> Problem to solve:
Provide an exact copy of the lines from the beginning of the records through the line that includes "Open 设置 (Settings)", and of no others.
(Record set begins)
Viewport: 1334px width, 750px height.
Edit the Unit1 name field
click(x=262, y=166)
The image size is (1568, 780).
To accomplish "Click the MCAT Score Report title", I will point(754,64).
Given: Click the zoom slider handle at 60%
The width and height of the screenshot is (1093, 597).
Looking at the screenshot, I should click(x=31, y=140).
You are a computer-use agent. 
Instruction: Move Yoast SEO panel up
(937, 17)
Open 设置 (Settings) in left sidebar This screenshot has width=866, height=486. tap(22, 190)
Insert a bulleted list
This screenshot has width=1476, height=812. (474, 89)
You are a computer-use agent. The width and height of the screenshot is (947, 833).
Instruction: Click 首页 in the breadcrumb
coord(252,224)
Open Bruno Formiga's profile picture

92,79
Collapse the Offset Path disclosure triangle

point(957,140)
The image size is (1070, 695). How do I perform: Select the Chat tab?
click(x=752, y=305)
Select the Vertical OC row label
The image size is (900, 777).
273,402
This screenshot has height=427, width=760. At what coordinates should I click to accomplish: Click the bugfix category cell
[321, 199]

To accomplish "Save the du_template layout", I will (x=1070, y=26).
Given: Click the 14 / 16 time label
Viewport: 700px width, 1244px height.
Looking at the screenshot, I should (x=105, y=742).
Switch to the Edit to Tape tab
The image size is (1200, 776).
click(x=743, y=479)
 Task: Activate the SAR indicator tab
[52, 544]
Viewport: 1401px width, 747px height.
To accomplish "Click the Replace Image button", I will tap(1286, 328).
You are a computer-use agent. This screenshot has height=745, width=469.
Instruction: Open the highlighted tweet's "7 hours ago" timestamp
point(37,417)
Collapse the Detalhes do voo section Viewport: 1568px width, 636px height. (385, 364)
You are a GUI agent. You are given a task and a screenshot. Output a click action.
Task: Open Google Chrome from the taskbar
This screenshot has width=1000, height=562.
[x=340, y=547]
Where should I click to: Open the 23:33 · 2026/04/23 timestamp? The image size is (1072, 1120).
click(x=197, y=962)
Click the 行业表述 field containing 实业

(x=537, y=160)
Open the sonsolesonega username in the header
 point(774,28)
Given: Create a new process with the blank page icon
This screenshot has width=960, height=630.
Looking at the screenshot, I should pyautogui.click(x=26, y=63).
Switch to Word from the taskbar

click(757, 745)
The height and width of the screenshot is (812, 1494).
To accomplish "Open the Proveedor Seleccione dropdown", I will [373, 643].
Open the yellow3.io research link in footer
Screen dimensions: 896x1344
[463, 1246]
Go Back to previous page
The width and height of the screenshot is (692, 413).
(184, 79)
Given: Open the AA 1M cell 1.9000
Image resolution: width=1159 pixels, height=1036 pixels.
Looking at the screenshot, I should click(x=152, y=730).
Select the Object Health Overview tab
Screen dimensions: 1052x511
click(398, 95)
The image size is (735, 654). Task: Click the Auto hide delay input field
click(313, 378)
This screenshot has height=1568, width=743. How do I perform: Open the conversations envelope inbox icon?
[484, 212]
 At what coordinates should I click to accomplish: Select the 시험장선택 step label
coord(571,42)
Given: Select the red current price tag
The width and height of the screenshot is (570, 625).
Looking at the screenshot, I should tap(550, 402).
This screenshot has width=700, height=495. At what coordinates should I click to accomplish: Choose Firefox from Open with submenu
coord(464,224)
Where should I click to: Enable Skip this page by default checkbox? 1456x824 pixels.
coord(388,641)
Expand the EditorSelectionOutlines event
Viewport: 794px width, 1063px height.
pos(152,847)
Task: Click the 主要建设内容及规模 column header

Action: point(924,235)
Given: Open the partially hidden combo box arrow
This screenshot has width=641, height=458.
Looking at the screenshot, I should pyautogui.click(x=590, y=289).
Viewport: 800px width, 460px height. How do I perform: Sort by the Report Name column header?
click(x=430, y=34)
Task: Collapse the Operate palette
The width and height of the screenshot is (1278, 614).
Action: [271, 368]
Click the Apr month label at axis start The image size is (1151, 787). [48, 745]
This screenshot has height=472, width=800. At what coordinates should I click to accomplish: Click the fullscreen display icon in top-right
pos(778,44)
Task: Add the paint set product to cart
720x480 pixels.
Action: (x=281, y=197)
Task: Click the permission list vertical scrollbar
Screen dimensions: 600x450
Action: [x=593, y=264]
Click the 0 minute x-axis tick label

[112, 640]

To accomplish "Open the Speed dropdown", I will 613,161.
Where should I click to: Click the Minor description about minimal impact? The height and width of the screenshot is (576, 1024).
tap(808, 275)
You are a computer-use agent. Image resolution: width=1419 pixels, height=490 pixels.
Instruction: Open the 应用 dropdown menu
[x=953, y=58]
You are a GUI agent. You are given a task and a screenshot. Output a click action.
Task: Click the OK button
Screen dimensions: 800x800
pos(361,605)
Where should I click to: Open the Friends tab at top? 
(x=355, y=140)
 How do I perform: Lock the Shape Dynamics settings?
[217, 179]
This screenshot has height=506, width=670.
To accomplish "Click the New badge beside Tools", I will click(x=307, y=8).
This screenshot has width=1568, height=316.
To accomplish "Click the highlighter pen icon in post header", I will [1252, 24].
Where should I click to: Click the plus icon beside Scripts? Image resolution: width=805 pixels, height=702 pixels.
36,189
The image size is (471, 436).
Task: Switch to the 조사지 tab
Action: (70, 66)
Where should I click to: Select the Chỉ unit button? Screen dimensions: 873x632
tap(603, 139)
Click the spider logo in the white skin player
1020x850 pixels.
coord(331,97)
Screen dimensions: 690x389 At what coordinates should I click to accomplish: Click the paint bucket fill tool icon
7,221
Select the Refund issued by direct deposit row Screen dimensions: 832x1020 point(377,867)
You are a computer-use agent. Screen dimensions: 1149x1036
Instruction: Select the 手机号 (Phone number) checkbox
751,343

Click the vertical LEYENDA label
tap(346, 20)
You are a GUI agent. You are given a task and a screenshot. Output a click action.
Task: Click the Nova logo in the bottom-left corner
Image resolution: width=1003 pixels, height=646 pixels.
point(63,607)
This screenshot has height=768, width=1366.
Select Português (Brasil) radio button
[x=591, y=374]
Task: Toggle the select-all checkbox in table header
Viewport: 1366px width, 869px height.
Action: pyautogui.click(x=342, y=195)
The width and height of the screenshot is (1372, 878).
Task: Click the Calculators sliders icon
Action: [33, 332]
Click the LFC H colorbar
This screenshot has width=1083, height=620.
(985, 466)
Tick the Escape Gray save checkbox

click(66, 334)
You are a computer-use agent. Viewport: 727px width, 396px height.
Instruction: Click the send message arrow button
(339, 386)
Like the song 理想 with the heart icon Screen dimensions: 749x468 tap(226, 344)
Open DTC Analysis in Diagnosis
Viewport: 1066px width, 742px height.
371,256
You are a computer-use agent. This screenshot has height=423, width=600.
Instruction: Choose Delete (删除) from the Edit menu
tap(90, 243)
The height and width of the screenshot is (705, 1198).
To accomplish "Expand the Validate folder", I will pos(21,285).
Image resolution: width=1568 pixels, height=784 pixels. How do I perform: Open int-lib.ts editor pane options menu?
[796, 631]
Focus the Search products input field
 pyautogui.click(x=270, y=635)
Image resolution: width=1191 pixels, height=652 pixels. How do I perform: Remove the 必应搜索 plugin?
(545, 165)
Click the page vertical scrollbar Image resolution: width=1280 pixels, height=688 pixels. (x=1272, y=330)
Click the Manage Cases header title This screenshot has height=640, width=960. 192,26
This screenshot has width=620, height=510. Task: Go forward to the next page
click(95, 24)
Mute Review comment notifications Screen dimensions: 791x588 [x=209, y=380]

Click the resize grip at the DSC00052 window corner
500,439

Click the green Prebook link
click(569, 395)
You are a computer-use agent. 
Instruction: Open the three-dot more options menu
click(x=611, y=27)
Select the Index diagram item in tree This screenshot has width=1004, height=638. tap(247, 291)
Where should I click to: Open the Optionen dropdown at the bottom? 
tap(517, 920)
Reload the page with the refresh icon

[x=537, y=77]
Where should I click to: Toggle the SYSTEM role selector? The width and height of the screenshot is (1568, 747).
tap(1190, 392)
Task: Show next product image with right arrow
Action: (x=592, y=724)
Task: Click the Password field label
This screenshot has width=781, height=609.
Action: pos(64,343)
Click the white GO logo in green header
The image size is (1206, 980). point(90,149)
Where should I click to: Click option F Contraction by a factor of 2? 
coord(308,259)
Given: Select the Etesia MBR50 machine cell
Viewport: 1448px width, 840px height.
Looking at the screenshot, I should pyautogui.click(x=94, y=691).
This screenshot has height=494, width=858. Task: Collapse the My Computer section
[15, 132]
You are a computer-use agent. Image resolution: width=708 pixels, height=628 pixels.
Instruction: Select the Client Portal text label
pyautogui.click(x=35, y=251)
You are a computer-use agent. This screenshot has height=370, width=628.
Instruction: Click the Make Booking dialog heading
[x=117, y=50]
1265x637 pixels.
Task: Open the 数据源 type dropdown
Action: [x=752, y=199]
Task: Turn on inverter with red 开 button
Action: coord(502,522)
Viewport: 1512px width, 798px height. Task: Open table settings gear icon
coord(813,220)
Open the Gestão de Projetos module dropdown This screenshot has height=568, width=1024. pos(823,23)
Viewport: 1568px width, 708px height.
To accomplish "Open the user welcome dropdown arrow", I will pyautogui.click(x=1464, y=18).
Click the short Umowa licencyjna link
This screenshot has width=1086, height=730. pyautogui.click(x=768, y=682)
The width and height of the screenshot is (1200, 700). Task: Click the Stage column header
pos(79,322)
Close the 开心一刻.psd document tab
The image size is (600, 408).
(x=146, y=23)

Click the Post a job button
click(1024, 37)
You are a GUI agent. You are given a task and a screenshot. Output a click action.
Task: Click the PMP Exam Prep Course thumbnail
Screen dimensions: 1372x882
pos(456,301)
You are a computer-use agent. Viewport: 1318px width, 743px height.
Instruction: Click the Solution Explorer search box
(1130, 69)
(Record set ends)
> Answer section:
Viewport: 1334px width, 750px height.
Edit the Unit1 name field
click(x=262, y=166)
The image size is (1568, 780).
To accomplish "Click the MCAT Score Report title", I will point(754,64).
Given: Click the zoom slider handle at 60%
The width and height of the screenshot is (1093, 597).
Looking at the screenshot, I should click(x=31, y=140).
You are a computer-use agent. 
Instruction: Move Yoast SEO panel up
(937, 17)
Open 设置 (Settings) in left sidebar This screenshot has width=866, height=486. tap(22, 190)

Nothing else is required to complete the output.